# 1. Introduction

This blog post addresses a common problem in array processing: finding the missing number in a sequence. This problem is a classic example of arithmetic progression and can be efficiently solved using a linear time algorithm.

## Problem

Given an array containing n-1 distinct integers in the range from 1 to n, the task is to find the missing number.
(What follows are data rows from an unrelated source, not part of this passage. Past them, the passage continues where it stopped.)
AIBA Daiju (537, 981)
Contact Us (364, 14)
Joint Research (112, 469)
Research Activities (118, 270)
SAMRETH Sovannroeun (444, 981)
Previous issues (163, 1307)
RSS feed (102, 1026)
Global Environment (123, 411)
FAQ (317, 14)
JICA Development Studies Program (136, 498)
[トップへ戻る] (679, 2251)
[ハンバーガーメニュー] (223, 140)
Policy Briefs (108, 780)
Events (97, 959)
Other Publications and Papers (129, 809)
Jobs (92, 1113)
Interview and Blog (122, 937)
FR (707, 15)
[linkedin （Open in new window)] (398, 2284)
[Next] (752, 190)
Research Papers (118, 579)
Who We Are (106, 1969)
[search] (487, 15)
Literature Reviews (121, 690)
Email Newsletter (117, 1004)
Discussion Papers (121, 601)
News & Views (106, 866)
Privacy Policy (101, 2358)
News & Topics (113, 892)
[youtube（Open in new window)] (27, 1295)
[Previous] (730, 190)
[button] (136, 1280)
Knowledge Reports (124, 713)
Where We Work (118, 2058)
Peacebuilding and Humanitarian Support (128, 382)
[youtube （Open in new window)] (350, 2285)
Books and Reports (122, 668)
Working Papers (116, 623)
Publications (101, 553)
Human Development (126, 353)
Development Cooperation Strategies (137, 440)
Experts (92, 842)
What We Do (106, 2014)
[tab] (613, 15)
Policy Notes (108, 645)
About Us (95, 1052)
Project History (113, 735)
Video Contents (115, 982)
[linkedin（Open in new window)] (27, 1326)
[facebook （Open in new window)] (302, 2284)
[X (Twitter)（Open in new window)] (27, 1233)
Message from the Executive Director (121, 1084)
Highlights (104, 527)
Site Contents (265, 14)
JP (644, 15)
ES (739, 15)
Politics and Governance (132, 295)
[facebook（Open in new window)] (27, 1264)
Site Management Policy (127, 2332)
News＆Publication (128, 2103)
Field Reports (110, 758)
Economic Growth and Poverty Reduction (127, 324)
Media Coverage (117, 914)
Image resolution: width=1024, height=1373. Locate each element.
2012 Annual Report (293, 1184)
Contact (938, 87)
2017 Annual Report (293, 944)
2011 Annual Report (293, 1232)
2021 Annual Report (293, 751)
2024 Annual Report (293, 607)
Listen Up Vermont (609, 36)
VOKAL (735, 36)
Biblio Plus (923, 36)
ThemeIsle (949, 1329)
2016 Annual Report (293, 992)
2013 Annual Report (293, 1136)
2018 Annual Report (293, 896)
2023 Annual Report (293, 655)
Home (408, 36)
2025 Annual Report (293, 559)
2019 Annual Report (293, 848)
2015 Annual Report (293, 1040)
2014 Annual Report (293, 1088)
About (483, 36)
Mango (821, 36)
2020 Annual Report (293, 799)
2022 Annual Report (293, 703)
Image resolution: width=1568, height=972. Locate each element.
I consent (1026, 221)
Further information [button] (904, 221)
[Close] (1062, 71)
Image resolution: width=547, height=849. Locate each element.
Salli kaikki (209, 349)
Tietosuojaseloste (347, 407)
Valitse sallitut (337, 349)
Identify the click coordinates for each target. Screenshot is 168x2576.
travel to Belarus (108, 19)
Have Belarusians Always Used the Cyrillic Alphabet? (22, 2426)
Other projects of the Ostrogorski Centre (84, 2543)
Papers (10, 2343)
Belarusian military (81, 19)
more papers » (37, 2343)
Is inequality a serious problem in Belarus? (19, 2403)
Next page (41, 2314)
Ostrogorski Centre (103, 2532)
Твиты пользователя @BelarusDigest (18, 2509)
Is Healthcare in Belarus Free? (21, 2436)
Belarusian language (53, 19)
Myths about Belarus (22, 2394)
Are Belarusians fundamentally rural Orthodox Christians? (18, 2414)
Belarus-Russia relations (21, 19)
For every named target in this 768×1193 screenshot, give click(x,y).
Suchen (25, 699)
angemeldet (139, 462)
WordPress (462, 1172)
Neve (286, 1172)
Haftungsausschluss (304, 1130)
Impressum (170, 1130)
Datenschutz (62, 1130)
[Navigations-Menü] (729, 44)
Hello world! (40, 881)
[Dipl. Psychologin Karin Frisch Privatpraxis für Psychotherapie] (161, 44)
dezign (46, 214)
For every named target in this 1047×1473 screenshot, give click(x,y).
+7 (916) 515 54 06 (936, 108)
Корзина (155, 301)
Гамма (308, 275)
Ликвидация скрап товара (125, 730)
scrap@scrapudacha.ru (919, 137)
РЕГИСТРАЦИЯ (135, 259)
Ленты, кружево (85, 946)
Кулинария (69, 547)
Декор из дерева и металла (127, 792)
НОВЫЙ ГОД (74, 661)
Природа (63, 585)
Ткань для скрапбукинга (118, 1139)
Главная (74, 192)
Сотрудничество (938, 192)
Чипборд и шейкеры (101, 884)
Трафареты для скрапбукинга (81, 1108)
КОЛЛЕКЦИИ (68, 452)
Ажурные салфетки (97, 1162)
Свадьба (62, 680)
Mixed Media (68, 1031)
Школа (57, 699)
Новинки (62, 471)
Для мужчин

The solution should be found in linear time.

Examples:

- Input: [1, 2, 3, 4, 5, 7, 8, 9, 10]

Output: 6

- Input: [1, 2, 3, 4]

Output: 5

# 2. Solution Steps

1. Calculate the expected sum of the first n natural numbers using the formula n*(n+1)/2.

2. Iterate through the array and compute the sum of its elements.

3. Subtract the sum of array elements from the expected sum to find the missing number.

# 3. Code Program

``````#include <iostream>
#include <vector>
using namespace std;

// Function to find the missing number
int findMissingNumber(const vector<int>& nums) {
int n = nums.size() + 1; // Since one number is missing
int expectedSum = n * (n + 1) / 2;
int actualSum = 0;

// Calculate the sum of array elements
for (int num : nums) {
actualSum += num;
}

// The missing number is the difference between the expected and actual sums
return expectedSum - actualSum;
}

int main() {
vector<int> nums = {1, 2, 3, 4, 5, 7, 8, 9, 10};
cout << "Missing number: " << findMissingNumber(nums) << endl;
return 0;
}

``````

### Output:

```Missing number: 6
```

### Explanation:

The findMissingNumber function calculates the sum of the first n natural numbers, where n is the length of the array plus one. It then iterates over the array to find the sum of its elements. The difference between the expected sum and the actual sum of array elements is the missing number. This method efficiently finds the missing number in linear time, as demonstrated in the output for the given example.